- DVD cover
- Directed by: Naveen S. Muthuraman
- Written by: Naveen S. Muthuraman, Kalyanji (dialogues)
- Produced by: R. Dhakshinamoorthy
- Starring: Karthik Tanu Roy Maina Karunas
- Cinematography: U. K. Senthil Kumar
- Edited by: Suresh Urs
- Music by: Deva
- Production company: Kashyap Productions
- Release date: 25 December 2003;
- Running time: 146 minutes
- Country: India
- Language: Tamil

= Indru =

Indru is a 2003 Indian Tamil-language war film written and directed by Naveen S. Muthuraman. It stars Karthik, Tanu Roy and Maina in the lead roles. The film was released on 25 December 2003.

==Soundtrack==
The soundtrack was composed by Deva and consists of 5 songs.

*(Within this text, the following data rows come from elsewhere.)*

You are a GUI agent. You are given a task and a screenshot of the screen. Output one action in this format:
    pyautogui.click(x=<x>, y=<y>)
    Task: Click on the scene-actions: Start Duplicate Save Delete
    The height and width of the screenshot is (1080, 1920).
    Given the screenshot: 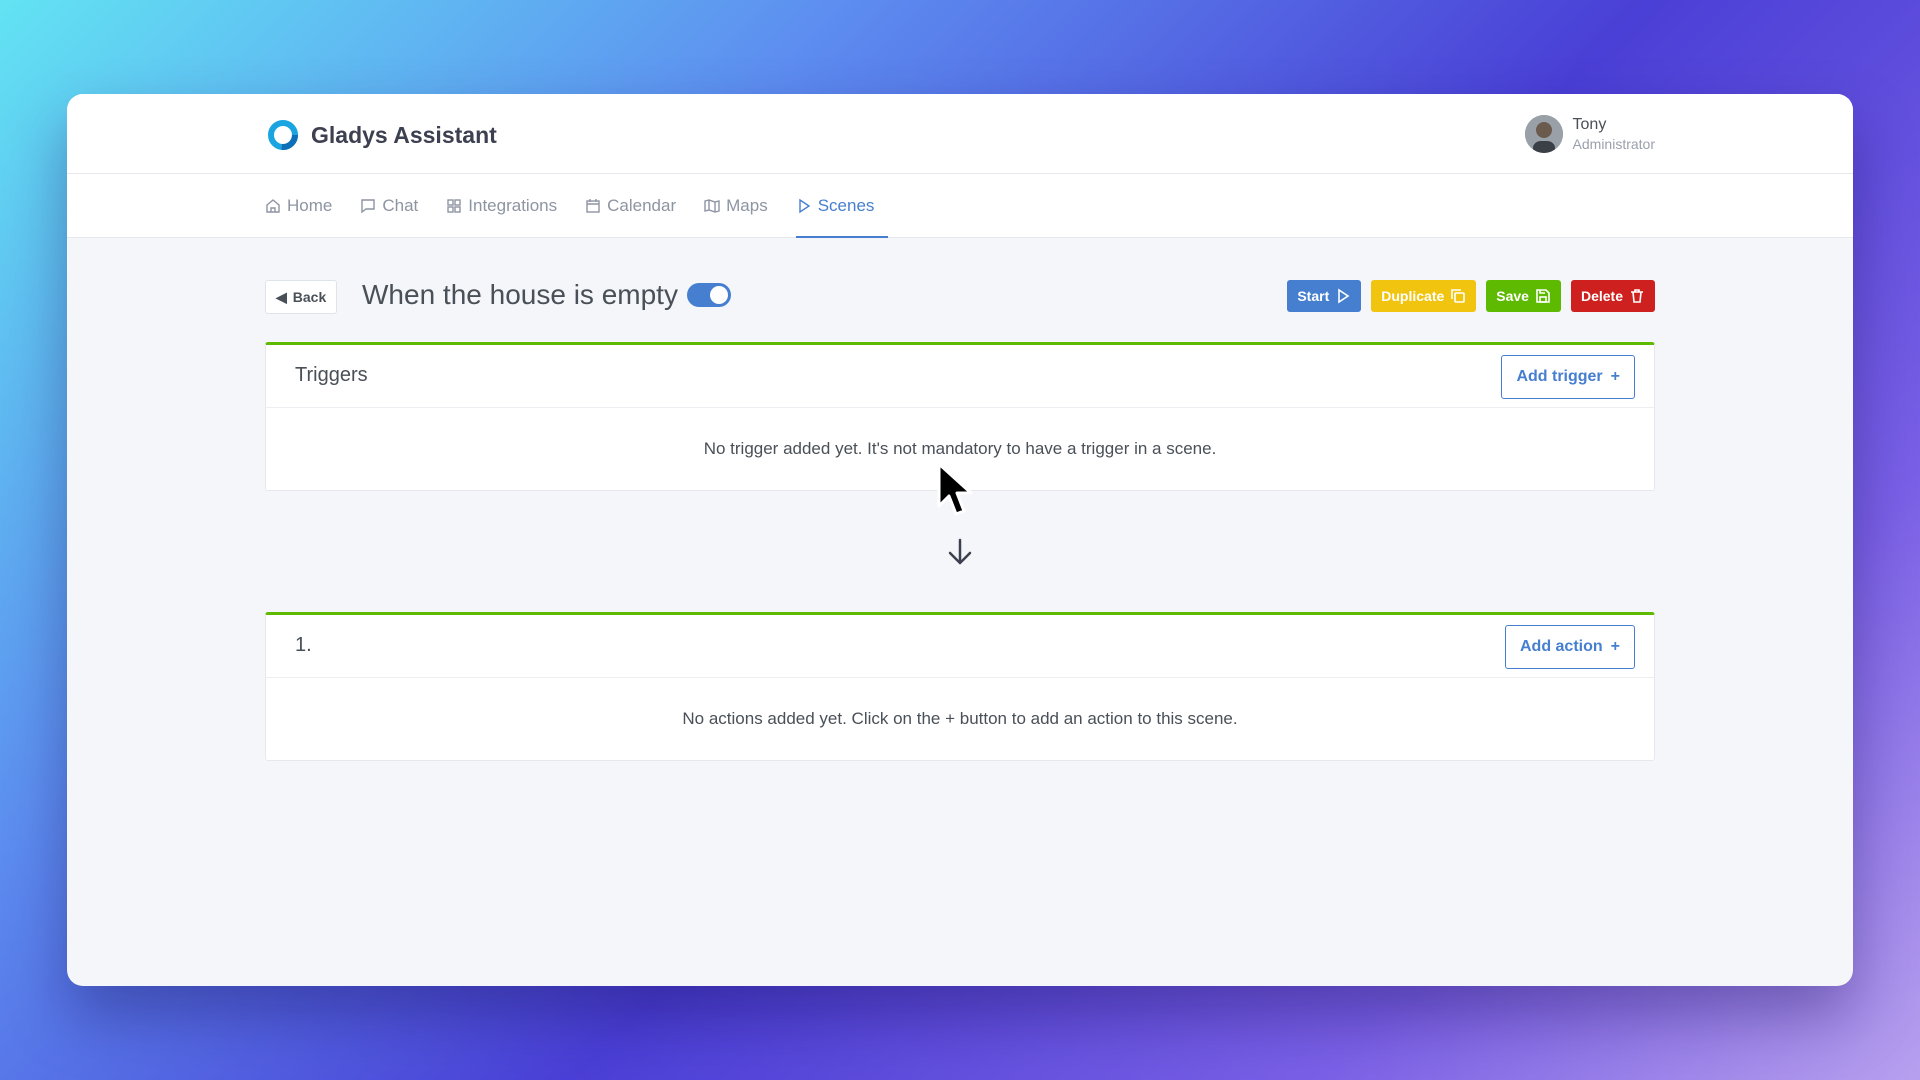 What is the action you would take?
    pyautogui.click(x=1471, y=296)
    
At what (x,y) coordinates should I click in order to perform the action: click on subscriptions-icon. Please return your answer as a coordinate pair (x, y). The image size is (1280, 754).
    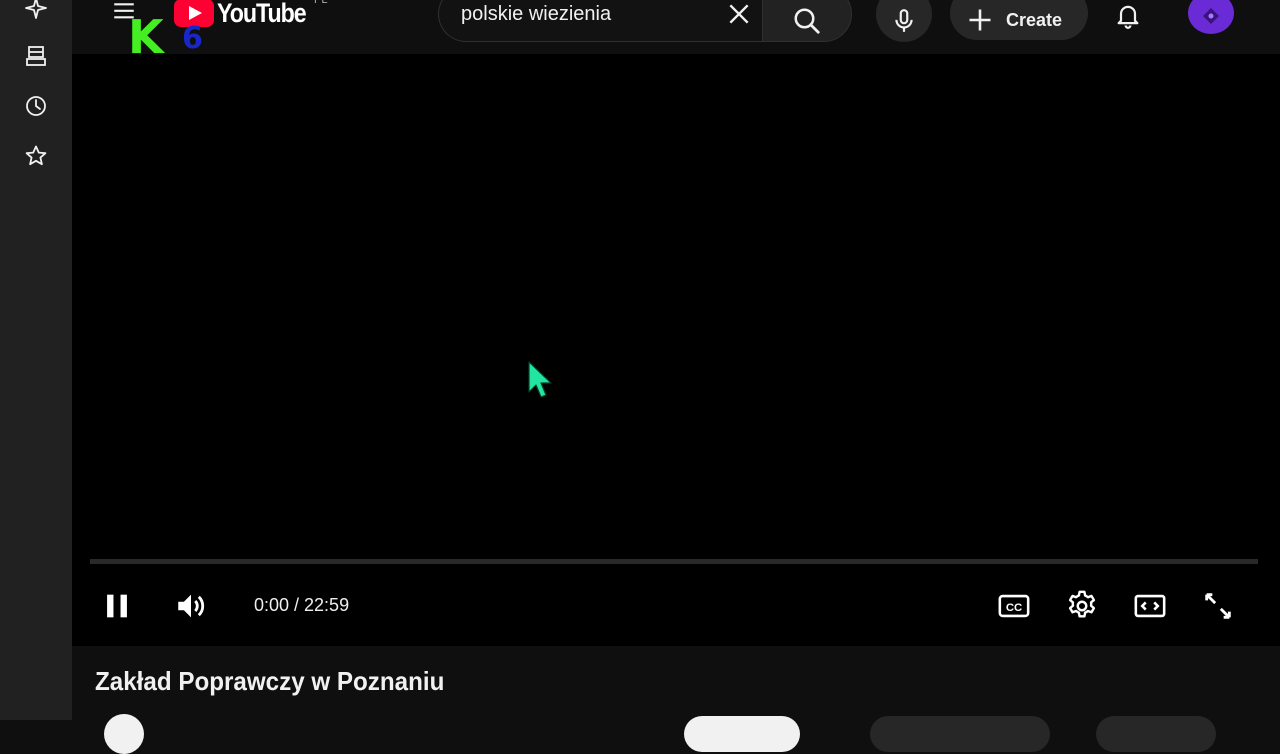
    Looking at the image, I should click on (36, 56).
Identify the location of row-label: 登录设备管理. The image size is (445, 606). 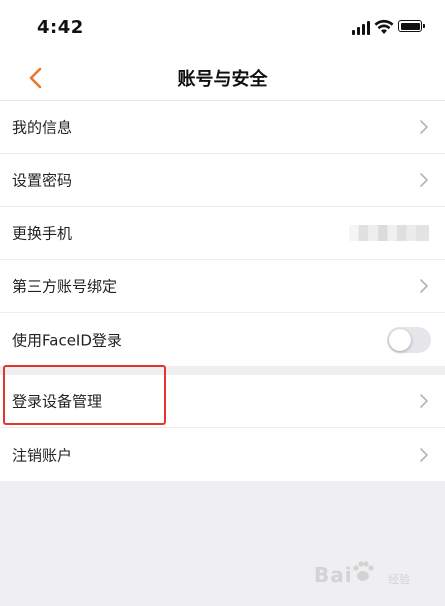
(58, 402).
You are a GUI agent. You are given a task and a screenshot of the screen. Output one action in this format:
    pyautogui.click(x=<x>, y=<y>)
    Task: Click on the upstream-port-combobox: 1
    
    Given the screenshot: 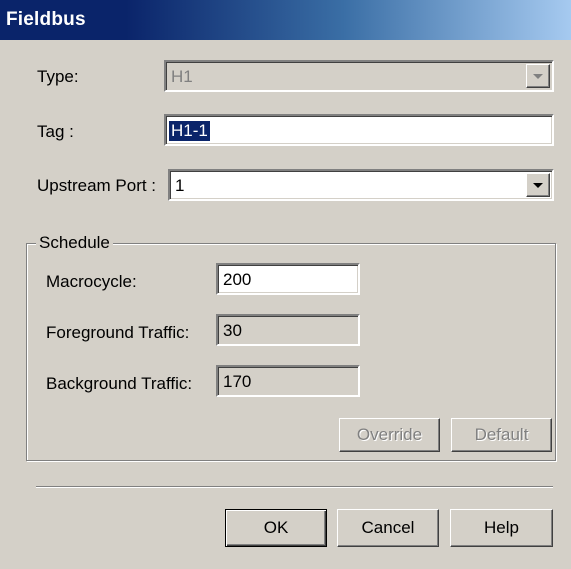 What is the action you would take?
    pyautogui.click(x=361, y=185)
    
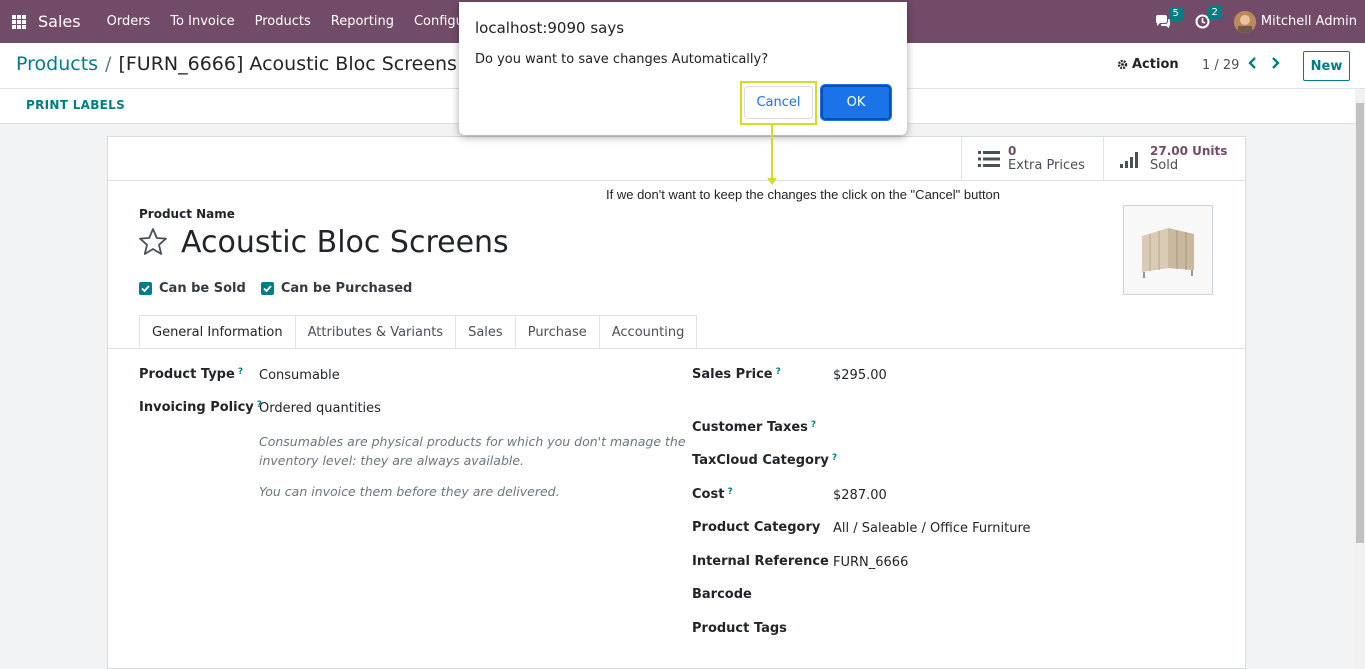 Image resolution: width=1365 pixels, height=669 pixels. I want to click on barcode-label: Barcode, so click(722, 594).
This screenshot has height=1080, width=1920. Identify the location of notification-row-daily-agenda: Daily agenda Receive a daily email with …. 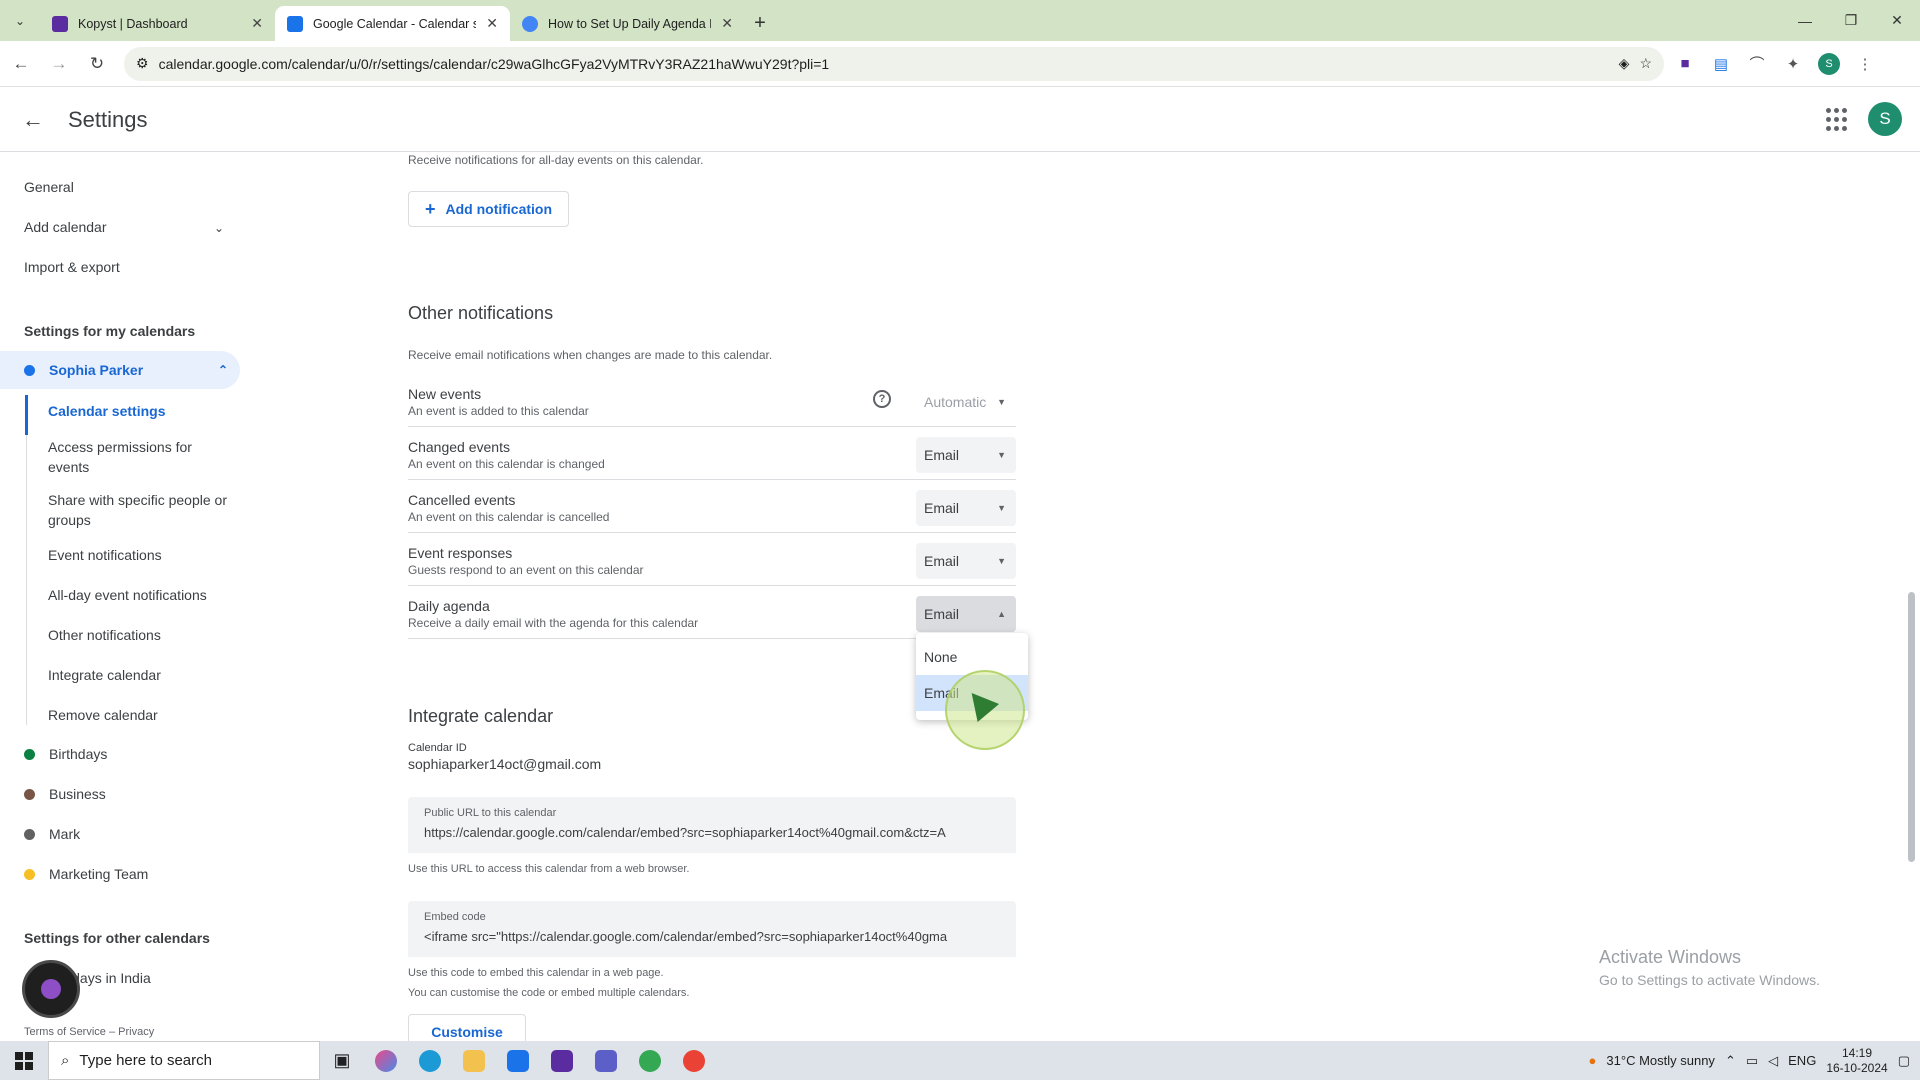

| Song | Singers | Lyrics | Length |
| Karthikai Aanavale | Harish Raghavendra, Sujatha | Yugabharathi | 05:48 |
| Salwar Poovanam | Krishnaraj | Na. Muthukumar | 05:54 |
| Shokka Adikkura | Tippu, Anuradha Sriram | 05:04 |
| Ponmaalai | Karthik | 04:53 |
| Vettu Adha | Malgudi Subha | Naveen S. Muthuraman | 04:58 |

== Reception ==
Malini Mannath of Chennai Online wrote that "It's still a fascinating experience watching this actor [Karthik] in action, his endearing natural ease and spontaneity. But the fire in him is missing and the disinterest shows on the screen". A critic from The Hindu wrote, "Initially Naveen Muthuraman (the story, screenplay, dialogue and direction are his) gives the impression that patriotic fervour will dominate the proceedings. But soon it turns out to be just another story of bad and good men, their guessable ploys and boring [cliches]".